Cerró los ojos y sobre la pantalla oscura del interior de sus párpados vio la mancha de sangre en forma de coma y las palabras desprovistas de significado COR OSUM.

—Sí, es una suerte —continuó Quincey, como si Andy hubiera asentido—. Porque si no fuera así podrían meterlos en dos pequeñas habitaciones y podrían hacerlos trabajar las veinticuatro horas del día en beneficio de la seguridad y la libertad de doscientos veinte millones de norteamericanos.

—Es una suerte —confirmó Andy.

—Esas doce personas… —reflexionó Quincey—. Quizá les administraron a las doce una droga que no entendían del todo. Es posible que alguien, un científico loco, los haya engañado deliberadamente. O quizás él creía que los estaba engañando, y ellos lo manipulaban deliberadamente. Eso no importa.

—No.

—Así que les administraron esta droga, y a lo mejor les modificó un poco los cromosomas. Un poco o mucho. Quién sabe.
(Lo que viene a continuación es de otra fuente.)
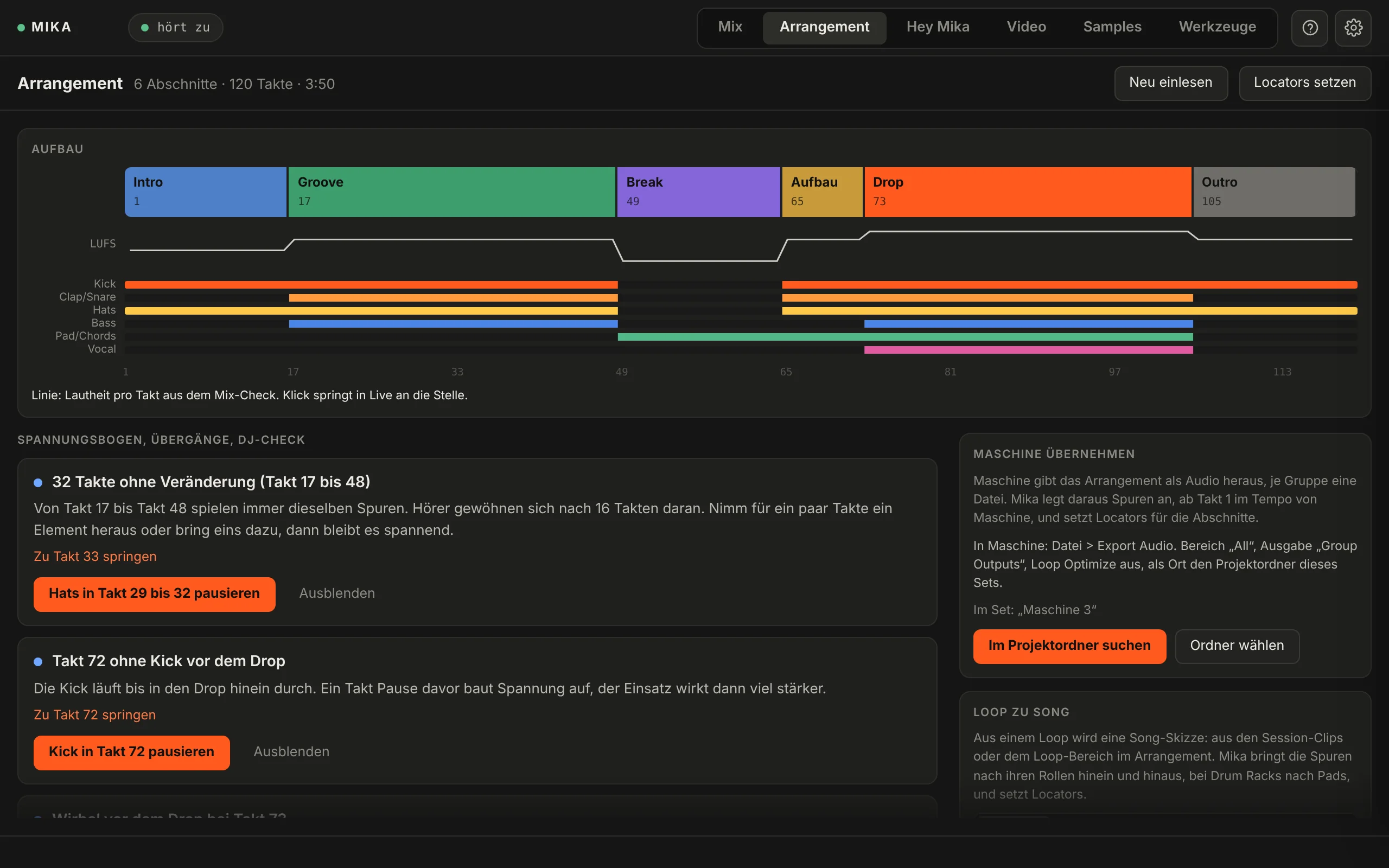Click "Kick in Takt 72 pausieren" button
This screenshot has height=868, width=1389.
[x=131, y=752]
Y quizá dos de esas personas se casaron y resolvieron tener un bebé y tal vez el bebé heredó algo más que los ojos de ella y la boca de él. ¿No crees que a ellos les interesaría esa criatura?
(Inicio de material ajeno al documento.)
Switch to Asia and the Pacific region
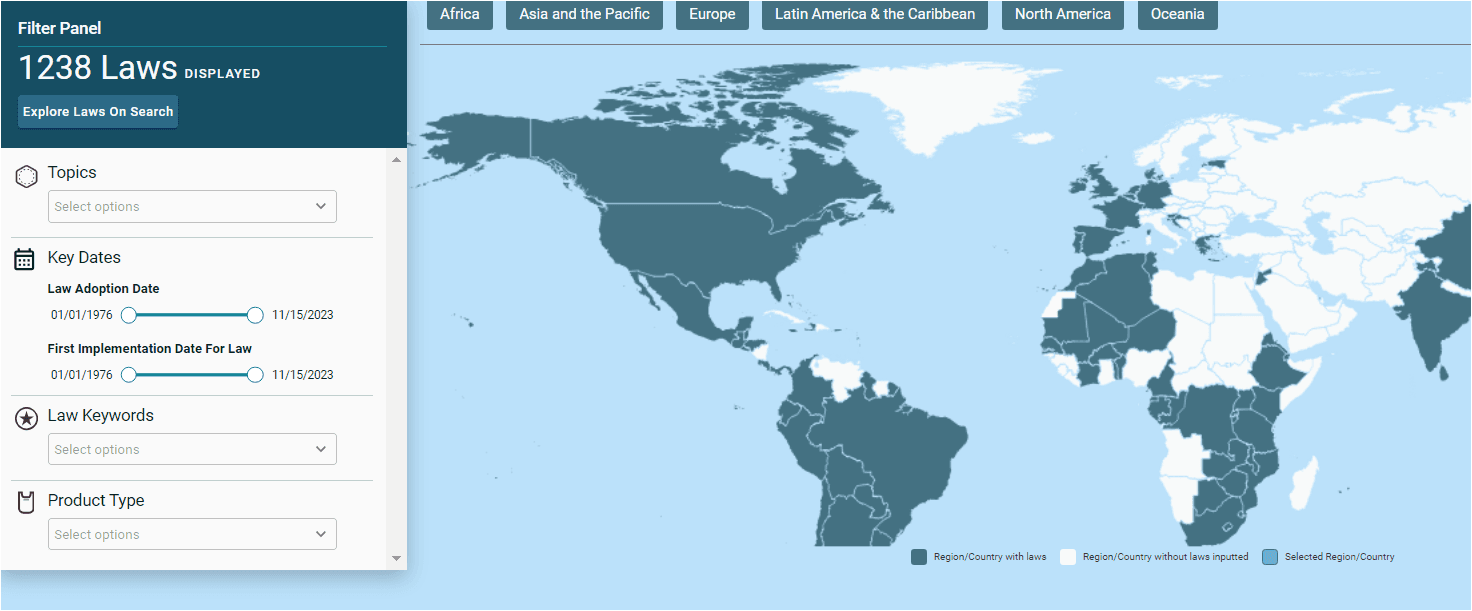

—Ya lo creo que sí —respondió Andy, ahora tan asustado que le resultaba difícil hablar. Ya había decidido no contarle a Vicky que había telefoneado a Quincey.
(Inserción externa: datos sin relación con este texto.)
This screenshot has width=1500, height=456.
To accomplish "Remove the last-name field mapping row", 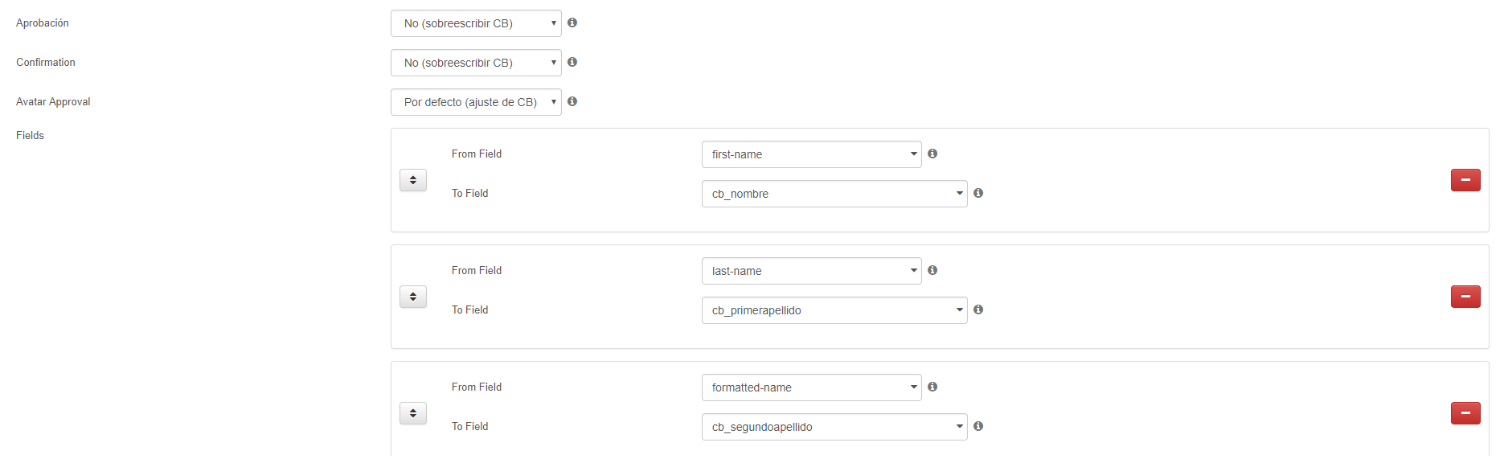I will (1466, 296).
—Es como cuando tienes limón, y eso está bien, y tienes merengue, y eso está bien, igualmente, pero cuando los mezclas, tienes… un sabor totalmente nuevo. Apuesto a que ellos querrían saber qué es exactamente lo que puede hacer esa criatura. Tal vez sólo querrían llevársela y encerrarla en una pequeña habitación y comprobar si esto puede ayudarlos a salvar el mundo para la democracia. Y creo que no quiero agregar nada más, muchacho, excepto esto: sé discreto.